Vor nunmehr 20 Jahren wurde in Rom die Priesterbruderschaft St. Petrus (FSSP)
gegründet. Sie ist eine von mehreren Gemeinschaften, die sich der Förderung der
Missa Tridentina verpflichtet sehen. Die "FSSP" ist die Größte und Bedeutendste
dieser Gemeinschaften; ihre Priester zelebrieren ausschließlich in der
außerordentlichen Form.
Zum "kleinen" 20-jährigen Jubiläum der Bruderschaft pilgerten alleine aus den
deutschsprachrigen Ländern über 1000 Gläubige zusammen mit ihren Priestern nach
Rom.
Am 17. Oktober, dem Vorabend des Jubiläumspontifikalamts lud H.H. Pater John
Berg, Generaloberer der FSSP, alle deutschsprachrigen Pilger zu einem Empfang.
Er dankte nochmals dem Heiligen Vater für das Motu Proprio und zeigte sich
hocherfreut über die positive Entwicklung der FSSP, die vor 20 Jahren kaum
jemand erwartet hätte.
Für die Zukunft sieht H.H. Pater Berg zwei Schwerpunkte für die
Priesterbruderschaft:
Ein Schwerpunkt werde eine weitere Zunahme der Apostolate sein, auch hier und
da weitere Übernahmen von Personalpfarreien, wie der kürzlich in Rom errichteten
Personalpfarrei.
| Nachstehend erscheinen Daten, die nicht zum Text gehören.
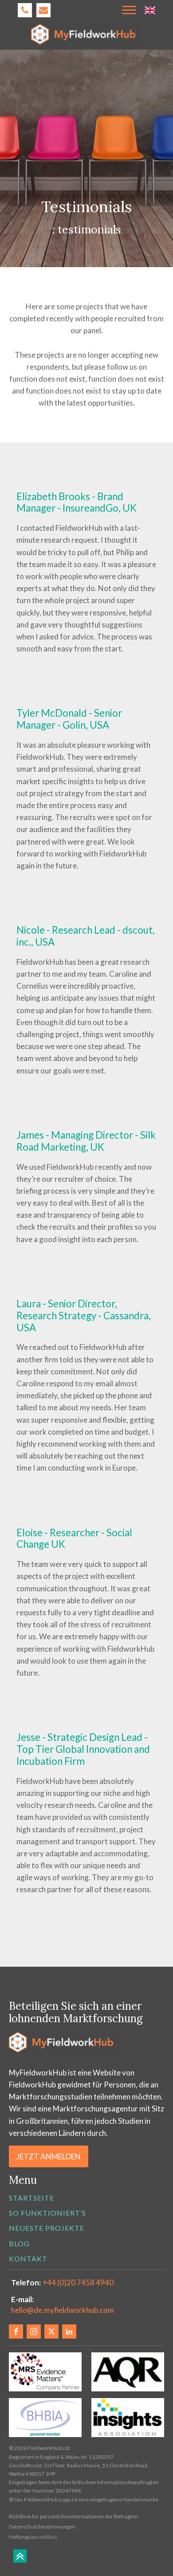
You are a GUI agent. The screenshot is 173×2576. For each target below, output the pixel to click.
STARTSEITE (31, 2197)
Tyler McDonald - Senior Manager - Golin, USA (69, 719)
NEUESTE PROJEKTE (46, 2228)
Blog (19, 2243)
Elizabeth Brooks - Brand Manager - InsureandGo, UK (76, 502)
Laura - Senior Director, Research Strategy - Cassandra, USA (83, 1315)
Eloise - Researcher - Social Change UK (74, 1538)
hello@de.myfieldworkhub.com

In den Apostolaten sollen alle Sakramente in der
außerordentlichen Form angeboten werden und natürlich auch ein reges
"Gemeindeleben" existieren, wie es an den meisten Orten bereits der Fall sei.
Hierzu gehörten auch regelmäßige Katechesen und Veranstaltungen nicht zuletzt
insbesondere auch für Kinder, Jugendliche und Familien.
Ein anderer Schwerpunkt sei die Schulung von Priestern in der
außerordentlichen Form des römischen Ritus, für die es bereits zahlreiche
Schulungen gab und weitere geben werde.
Die Gründung vor 20 Jahren bedeutete auch eine Trennung von der
Priesterbruderschaft St. Pius, die sich durch illegale Bischofsweihen vom
Heiligen Vater entfernte. Ein Zusammenkommen mit dieser Bruderschaft ist für H.H.
Pater Berg derzeit nicht ersichtlich, wenngleich er um das Gebet darum bat und
schließlich für Gott nichts unmöglich sei.